EL RUEDO IBÉRICO
Opinión
El martes pasado el deporte noruego se llevó una alegría y un disgusto en forma de dos sorpresas dispares. Por la tarde, en el Giro, se vestía de rosa Andreas Leknessund. Por la noche, en el Bernabéu, no rascaba bola (balón) Erling Haaland. El ciclista se convertía en el segundo noruego en liderar la ronda italiana. El primero, Knut Knudsen, lució la maglia en 1975 y en 1981. Reinaba entonces en su país Olav V. Ahora, desde 1991, lo hace su hijo, Harald V.
Leknessund, un paje en la monarquía deportiva noruega, dejó su huella para la posteridad. Haaland, una testa coronada, dispone este miércoles de la posibilidad de justificar la legitimidad de su título de realeza. Y ante el Madrid, que es más Real que ninguno y, además, el campeón reinante. Haaland, que, con el Salzburgo, el Borussia Dortmund y el Manchester City, ha marcado 35 goles en los 28 partidos de la Champions que ha disputado no puede fallarles de nuevo a los suyos en tan señalada ocasión.
En la Corte del deporte noruego, Erling I es un rey. Pero no tanto ‘el’ rey. Comparte cetro en una nación en la que, gracias a su persona, el fútbol ha cobrado un mayor interés, pero en la que los deportes más populares continúan siendo los de invierno. La ciudadanía entroniza a Aleksander Aamodt Kilde, Lucas Braathen y Henrik Kristoffersen (esquí alpino), Johannes Thingnes Bo (biatlón), Marius Lindvik (saltos), Therese Johaug (esquí de fondo)…
En los salones palaciegos ocupan otros lugares preferentes el ajedrecista Magnus Carlsen, los atletas Karsten Warholm y Jakob Ingebrigtsen, y el triatleta Kristian Blummenfelt. Conserva una enorme popularidad la futbolista Ada Hegerberg desde que, en 2018, obtuviera el Balón de Oro en la primera edición del galardón femenino.

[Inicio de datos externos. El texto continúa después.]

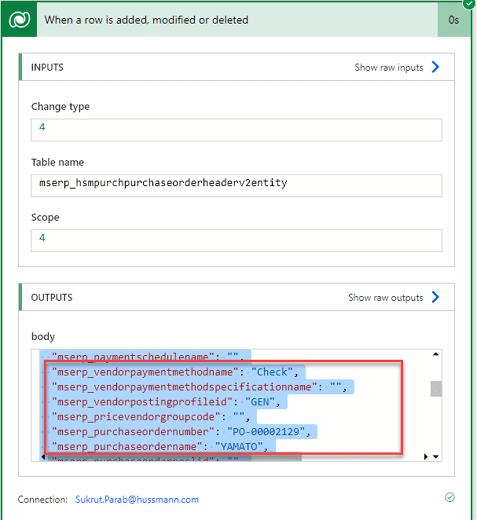Click the connection status check icon
This screenshot has height=520, width=477.
point(450,497)
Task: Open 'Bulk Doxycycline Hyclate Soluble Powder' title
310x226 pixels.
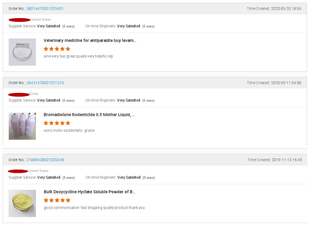Action: coord(89,192)
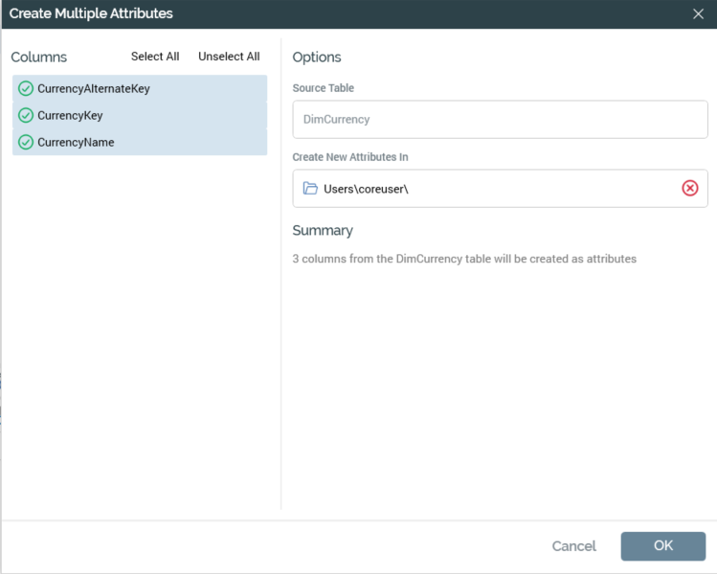This screenshot has width=717, height=574.
Task: Cancel the attribute creation dialog
Action: click(573, 546)
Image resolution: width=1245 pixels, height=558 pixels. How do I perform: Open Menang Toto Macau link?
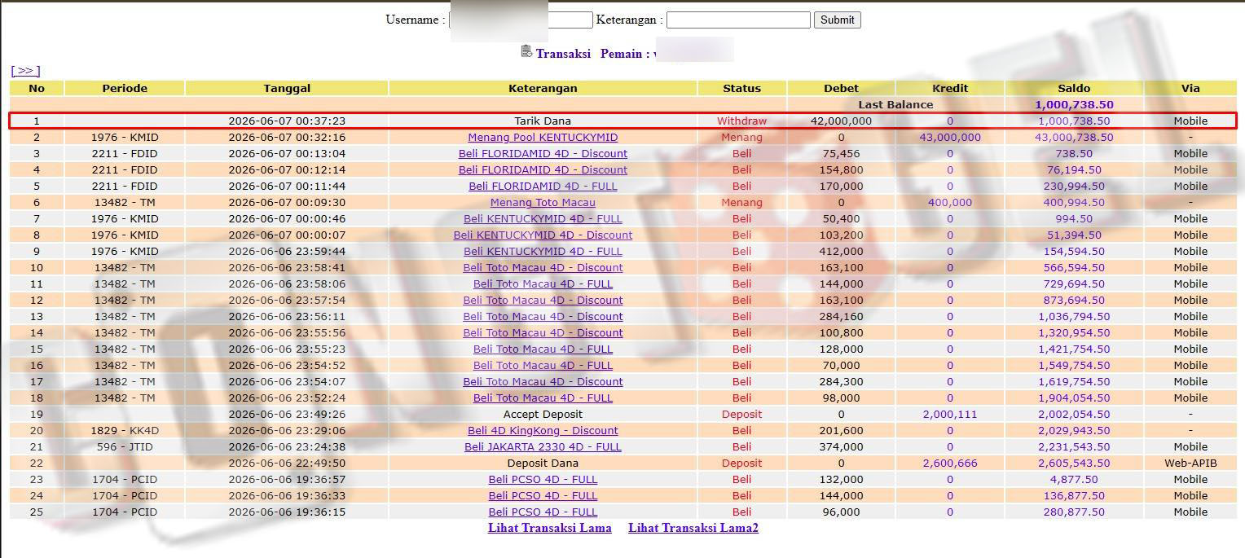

“No somos muchos, pero somos suficientes”, reza, orgullosa, la letra del himno nacional. Lo son para mantener un alto estándar de confort y proyectar sus ventajas a muchas actividades individuales y conjuntas. Entre ellas la deportiva. Noruega, octavo país europeo en extensión y vigesimosexto en población (no alcanza los cinco millones y medio de habitantes), flota en la abundancia de recursos y nada en la opulencia económica. Encabeza año tras año junto a Suiza el Índice de Desarrollo Humano, esa unidad de medida de la satisfacción personal y el bienestar social establecida por la ONU.
Nada ni nadie es perfecto, sin embargo. No existe en la Tierra ninguna sucursal geográfica o ideológica del Paraíso, esa utopía, esa falacia. Pero Noruega es la nación más cercana a sus teóricas dulzuras y promesas. Tampoco sus pobladores, ni siquiera ellos, son felices sin pausa, dado que la dicha completa y continua se reconoce una imposibilidad humana. Pero al menos se hallan instalados en la estabilidad, la solvencia y la eficacia. Tres virtudes terrenales.
Pese a su clima polar, Noruega llega a causar envidia frente a esta abrasadora España y su guiñolesco teatrillo de comedias sin gracia y dramas sin grandeza. Incluso un español por gusto más que por obligación siente a veces la tentación de tararear: “Entre el hielo y el fuego, mamá, quiero ser noruego”.